MEMBERS of the Zonta Club of Bendigo joined with volunteers from the community and students on Saturday to assemble 2000 kits that aim to provide a clean birth environment for women in developing countries.
The birthing kits, which contain six items to help satisfy the basic requirements for a clean birth in the absence of medical facilities, are put together annually by Zonta Clubs in Australia before being distributed to more than 30 countries in Africa and the Asia Pacific.
Bendigo birthing kit co-ordinator Irene McKinna said about 60 volunteers spent their Saturday helping create the kits at Bendigo Senior Secondary College by helping to assemble and pack the various items of the kit.
"By the end of today were trying to achieve 2000 birthing kits, we've already started the assembly process with 2000 folded sheets of plastic," she said on Saturday morning.
"The students at Bendigo Senior Secondary College and Girton Grammar have folded the plastic."
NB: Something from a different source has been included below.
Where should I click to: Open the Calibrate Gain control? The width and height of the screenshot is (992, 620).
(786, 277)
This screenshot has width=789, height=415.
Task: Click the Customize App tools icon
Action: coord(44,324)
She said this year the Bendigo Zonta Club was aiming to fund the production of 3000 or more kits over two project days, with another 1000 kits to be put together later in the year.
"The reason we make the kits is because about 400,000 women a year die in childbirth because of infection and complications," she said.
Ms McKinna said research had shown for every 11 kits, a mother or baby's life could be saved.
"It's hard to get accurate statistics because usually these places are so remote," she said.
She said the assembly days drew volunteers from all types of backgrounds, most of whom enjoyed the social aspect as much as the good cause they were helping.
"People like to make a difference and they feel this is something they can manage," she said.
"It's a very social day. It's good that more men are coming along too; women with their sons or fathers with their sons."
Huntly resident Andrew Pollock said he and his family of six had all come along to help out on Saturday.
"Lately I've been trying to encourage my children to do more community work, so we thought we'd come along," he said.
"I thought I could do that, sitting down and not having to walk around too much."
His son, 18-year-old Joshua, said he was happy to be roped along.
"I like to do a bit of community work as well," he said.